▶ Entries provided
★ ★ ★ ★

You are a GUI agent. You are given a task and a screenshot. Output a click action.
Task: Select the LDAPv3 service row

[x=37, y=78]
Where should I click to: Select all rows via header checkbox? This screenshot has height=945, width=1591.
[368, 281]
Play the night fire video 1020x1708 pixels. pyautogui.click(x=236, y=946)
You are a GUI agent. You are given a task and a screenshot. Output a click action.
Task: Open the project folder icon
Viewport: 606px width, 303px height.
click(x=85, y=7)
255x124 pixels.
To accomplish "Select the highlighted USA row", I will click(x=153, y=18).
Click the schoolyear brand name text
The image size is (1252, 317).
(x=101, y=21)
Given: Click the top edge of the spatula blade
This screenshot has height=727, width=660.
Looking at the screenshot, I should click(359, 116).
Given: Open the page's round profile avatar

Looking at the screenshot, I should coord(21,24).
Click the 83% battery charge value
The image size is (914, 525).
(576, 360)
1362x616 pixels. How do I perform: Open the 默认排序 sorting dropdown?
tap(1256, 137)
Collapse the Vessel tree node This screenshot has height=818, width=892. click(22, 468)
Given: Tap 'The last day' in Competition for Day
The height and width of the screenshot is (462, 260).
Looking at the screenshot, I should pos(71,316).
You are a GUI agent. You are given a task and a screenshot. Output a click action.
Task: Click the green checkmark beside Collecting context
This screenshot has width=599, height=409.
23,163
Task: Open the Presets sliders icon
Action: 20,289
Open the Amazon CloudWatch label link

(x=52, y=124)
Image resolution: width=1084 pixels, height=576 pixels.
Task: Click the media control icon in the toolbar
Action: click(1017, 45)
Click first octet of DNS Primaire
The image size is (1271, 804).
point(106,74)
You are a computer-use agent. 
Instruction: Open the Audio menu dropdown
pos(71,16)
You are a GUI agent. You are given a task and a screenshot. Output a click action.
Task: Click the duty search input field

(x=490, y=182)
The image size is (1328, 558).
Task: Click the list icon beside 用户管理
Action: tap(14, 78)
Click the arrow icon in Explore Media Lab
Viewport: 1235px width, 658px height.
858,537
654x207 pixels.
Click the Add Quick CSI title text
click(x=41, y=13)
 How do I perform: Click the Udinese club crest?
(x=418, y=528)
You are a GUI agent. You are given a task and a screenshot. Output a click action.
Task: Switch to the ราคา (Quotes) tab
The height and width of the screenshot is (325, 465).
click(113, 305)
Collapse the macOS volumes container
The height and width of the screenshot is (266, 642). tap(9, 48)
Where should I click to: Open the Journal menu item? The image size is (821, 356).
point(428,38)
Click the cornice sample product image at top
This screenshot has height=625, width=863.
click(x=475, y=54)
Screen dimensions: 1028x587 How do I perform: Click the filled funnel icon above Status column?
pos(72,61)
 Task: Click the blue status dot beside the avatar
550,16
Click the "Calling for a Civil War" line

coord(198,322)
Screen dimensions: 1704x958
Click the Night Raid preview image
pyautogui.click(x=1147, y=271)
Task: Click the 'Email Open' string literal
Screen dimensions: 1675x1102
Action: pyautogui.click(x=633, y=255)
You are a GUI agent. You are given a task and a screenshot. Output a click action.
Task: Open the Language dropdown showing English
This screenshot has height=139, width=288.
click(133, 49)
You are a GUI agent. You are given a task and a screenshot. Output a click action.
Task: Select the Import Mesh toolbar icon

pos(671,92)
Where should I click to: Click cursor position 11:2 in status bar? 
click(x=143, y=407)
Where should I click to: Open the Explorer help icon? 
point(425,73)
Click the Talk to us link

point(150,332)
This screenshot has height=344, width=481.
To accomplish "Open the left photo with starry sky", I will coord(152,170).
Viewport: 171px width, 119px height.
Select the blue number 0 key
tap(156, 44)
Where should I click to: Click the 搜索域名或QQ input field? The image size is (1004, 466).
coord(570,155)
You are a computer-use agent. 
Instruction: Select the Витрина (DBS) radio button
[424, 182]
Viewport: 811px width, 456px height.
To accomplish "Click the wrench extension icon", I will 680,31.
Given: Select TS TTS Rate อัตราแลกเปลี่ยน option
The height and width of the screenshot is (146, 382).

★ ★ ★ ★

▶ Directions
Extract every line of the rows above that contains the word "Instruction".

▶ Task output
Instruction: Open the Audio menu dropdown
Instruction: Select the Витрина (DBS) radio button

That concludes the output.